Il n'y a donc pas eu de revirement de Trump. Seulement, il avait fait une promesse signifiée par une menace. Gare aux occupants arabo-musulmans de Gaza si, d'ici à son investiture, les otages juifs ne sont toujours pas libérés. Qu'allait donc faire Trump? Personne n'a pensé qu'il plaisantait. Or Trump pense en businessman. Ils respirent tellement les affaires, le marchandage, etc., que business s'est imposé dans toutes les autres langues. Consultons le catalogue des opportunités. Première possibilité : exiger un blocus total sur Gaza (eau, vivres, électricité), un déplacement des populations désireuses de partir (en contrôlant qu'elles ne cachent pas d'otages dans leurs rangs), soutenir Israël pour qu'il se ragaillardisse et complète le travail commencé le 8 oct. 23. Oui, mais c'est assez coûteux: troubles dans le vaste monde arabe, reconversion des manifestations contre Israël en manifestations contre Trump. Et certains pourraient aussi lui chercher une origine juive jusqu'à quatre générations! Voyons… voir… Ah, oui, mais non. Dis, Netanyahou, tu ne voudrais pas payer à ma place? J'ai promis mais pourquoi est-ce que je dois aussi payer? Netanyahou n'a pas discuté le prix.
La sagesse suggérée par l'immobilisme accepte l'idée que personne n'ignore que cet accord ne présage rien de bon pour Israël, mais qu'on n'aurait pas le choix. Quelle est notre force en comparaison de la puissance américaine? Cette sagesse préconise le calme. Ne démordant pas de l'idée que Trump est notre grand ami, elle suppute qu'il sera nettement plus vindicatif mais cette fois en notre faveur vis-à-vis de l'Iran qui malgré les revers essuyés de notre part n'a pas renoncé à son programme nucléaire.
Ce thème rejoint le principe selon lequel la configuration de l'échiquier international est non seulement une question de force réelle mais surtout de détermination. On demande à celui qui se tait de se taire, et on compose avec celui qui s'impose. Nous avons déjà vu que les Usa, face à la non-réactivité d'Israël face au Liban, avaient exigé d'Israël un cessez-le-feu avant l'heure, avant de se réjouir de l'élimination par Israël du chef du Hezbollah. Y a-t-il eu une révolution politiques aux States? Un passage de Biden à Trump? Non, c'est le même Biden qui est resté Biden. Ce retournement ne s'appuie pas sur l'instabilité de sa lucidité, mais uniquement sur le tour de force d'Israël qui a tout simplement su s'imposer.

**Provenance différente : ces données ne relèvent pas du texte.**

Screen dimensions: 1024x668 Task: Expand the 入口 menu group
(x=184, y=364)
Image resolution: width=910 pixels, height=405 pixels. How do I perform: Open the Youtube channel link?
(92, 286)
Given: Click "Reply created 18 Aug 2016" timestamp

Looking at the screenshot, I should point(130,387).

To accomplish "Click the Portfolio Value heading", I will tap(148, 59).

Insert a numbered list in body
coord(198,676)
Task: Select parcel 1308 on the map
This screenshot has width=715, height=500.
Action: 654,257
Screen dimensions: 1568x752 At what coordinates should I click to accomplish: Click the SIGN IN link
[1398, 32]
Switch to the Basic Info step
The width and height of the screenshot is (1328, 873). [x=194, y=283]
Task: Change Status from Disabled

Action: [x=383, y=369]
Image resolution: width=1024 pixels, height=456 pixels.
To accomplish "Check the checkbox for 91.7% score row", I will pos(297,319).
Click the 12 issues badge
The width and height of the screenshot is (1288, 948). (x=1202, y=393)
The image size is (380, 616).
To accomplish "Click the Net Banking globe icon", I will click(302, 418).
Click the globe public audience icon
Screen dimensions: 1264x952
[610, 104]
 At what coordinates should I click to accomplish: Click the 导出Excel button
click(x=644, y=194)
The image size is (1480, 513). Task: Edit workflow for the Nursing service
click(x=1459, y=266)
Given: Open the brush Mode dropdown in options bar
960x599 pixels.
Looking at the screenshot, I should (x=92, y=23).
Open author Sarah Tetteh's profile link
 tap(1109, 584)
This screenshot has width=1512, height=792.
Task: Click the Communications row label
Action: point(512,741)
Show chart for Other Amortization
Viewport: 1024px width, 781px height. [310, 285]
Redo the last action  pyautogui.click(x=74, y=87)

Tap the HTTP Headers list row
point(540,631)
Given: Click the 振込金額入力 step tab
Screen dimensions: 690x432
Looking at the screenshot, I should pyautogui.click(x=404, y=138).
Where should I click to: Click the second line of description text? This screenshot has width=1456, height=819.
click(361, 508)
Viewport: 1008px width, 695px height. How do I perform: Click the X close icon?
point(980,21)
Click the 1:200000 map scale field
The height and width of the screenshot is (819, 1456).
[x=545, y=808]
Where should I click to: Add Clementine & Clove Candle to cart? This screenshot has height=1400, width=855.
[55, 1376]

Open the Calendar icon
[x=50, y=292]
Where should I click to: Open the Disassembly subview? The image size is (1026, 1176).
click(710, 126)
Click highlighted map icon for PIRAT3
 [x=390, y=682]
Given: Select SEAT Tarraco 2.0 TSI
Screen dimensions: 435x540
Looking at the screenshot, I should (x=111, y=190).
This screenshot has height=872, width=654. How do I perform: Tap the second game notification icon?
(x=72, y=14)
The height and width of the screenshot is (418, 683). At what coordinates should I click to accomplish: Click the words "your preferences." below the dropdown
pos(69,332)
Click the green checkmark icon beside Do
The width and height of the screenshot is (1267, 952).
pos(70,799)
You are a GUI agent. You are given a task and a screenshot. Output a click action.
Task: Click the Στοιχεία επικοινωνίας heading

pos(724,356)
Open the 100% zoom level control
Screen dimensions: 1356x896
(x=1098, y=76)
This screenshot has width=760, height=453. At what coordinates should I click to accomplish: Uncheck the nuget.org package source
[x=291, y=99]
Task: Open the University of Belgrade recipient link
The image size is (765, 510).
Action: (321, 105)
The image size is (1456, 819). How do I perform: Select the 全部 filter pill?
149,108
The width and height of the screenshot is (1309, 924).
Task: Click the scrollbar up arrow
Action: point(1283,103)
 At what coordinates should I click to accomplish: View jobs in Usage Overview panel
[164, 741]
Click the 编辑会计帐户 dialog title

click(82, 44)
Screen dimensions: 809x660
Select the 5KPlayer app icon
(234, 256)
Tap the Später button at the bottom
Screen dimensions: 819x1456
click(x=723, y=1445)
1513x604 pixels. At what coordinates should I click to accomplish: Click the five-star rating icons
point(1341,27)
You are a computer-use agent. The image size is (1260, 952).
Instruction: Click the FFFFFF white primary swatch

On peut aussi ruser pour désamorcer la pression. Olmert fut Premier ministre, durant la première vacation de Netanyahou. Le président américain de service montra les muscles et exigea d'Olmert l'arrêt de la construction à Ma'alé Adoumim, «coupant la Palestine en deux» (sic). Olmert ne chercha même pas à se demander s'il était suffisamment musclé pour se mesurer à son visiteur envahissant. Il lui adressa une fin de non-recevoir, un diplomatique : «Va voir là-bas si j'y suis». Il lui dit simplement qu'une telle décision n'était pas de son ressort, et que jamais on ne le laisserait faire, même s'il était d'accord.
Chirac annonça en 95 qu'il ferait exploser huit bombes atomiques dans le Pacifique, de septembre à mai 96[3], dans le cadre du vaste programme d'essais nucléaires de la France. Or, déjà à cette époque, nul n'ignorait la nocivité et les graves dangers d'une telle démarche. Il fut instamment prié de renoncer à son projet. Les Usa prirent des mesures et tentèrent de le toucher là où ça fait mal. Ils n'importeraient plus de vin français. Chirac, dédaigneux, déclare qu'ils n'auraient qu'à se contenter de la médiocrité de leurs produits locaux. Pour finir, le bras de fer se repositionne : on exige de la France de ne plus commettre d'essais au-delà de ce qu'avait annoncé Chirac. La France s'incline. Il lui faudra néanmoins encore vingt années avant de reconnaître les effets néfastes sur l'environnement et les personnes humaines enfin reconnues comme victimes de ses manipulations et indemnisées.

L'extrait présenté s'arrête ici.